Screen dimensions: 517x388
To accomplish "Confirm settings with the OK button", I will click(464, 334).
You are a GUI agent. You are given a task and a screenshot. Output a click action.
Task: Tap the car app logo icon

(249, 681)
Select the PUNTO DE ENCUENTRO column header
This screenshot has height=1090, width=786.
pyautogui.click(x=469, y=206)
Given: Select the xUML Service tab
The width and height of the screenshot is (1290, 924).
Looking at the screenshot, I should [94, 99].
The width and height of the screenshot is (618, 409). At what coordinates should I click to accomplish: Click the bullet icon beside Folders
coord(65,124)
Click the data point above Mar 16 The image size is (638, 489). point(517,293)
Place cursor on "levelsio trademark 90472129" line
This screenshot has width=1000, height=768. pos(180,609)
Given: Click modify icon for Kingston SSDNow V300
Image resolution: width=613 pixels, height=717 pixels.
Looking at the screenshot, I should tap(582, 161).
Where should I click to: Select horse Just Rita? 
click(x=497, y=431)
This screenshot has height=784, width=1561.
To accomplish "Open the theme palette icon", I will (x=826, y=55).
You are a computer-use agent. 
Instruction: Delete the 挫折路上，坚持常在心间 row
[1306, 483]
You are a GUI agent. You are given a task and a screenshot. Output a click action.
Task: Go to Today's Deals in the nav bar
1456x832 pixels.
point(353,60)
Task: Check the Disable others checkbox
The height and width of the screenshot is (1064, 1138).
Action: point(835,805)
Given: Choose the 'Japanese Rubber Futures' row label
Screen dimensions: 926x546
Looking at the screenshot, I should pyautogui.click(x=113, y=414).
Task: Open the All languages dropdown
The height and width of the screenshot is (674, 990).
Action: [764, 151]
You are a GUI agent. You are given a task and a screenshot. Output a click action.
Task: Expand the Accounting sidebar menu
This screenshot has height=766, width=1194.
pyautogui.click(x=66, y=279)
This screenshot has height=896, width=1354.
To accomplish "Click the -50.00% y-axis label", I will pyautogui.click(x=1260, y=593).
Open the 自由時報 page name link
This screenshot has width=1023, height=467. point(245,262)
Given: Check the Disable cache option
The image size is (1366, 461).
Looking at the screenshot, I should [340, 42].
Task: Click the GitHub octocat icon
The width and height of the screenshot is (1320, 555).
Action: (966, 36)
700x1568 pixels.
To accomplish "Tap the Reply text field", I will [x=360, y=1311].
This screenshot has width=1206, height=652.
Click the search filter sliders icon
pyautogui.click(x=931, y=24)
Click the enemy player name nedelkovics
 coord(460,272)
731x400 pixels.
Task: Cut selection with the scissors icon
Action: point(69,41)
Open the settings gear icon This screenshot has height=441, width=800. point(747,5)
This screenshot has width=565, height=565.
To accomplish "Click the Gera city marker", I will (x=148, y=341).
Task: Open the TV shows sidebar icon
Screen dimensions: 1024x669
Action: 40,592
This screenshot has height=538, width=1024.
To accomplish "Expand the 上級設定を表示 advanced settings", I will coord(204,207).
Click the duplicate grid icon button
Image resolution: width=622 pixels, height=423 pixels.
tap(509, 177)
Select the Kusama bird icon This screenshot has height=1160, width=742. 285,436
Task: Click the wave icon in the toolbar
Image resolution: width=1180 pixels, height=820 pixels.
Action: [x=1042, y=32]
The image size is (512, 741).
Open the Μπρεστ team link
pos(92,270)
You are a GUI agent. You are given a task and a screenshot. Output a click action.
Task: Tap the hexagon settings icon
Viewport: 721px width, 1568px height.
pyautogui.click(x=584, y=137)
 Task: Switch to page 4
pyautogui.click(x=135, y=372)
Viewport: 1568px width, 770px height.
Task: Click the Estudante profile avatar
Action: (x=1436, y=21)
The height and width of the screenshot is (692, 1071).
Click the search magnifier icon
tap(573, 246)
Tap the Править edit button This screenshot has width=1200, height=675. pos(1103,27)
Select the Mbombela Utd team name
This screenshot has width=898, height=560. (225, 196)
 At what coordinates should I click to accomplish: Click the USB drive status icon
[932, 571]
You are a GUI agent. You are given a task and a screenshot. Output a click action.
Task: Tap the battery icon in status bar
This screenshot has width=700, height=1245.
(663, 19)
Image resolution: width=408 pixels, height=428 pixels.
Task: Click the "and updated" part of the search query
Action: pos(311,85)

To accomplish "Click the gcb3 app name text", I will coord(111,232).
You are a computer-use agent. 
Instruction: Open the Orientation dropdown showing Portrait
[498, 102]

WORK TASK: Looking at the entries above, say how many lines contain the word "Expand". Nothing but the number is needed.

ANSWER SECTION: 2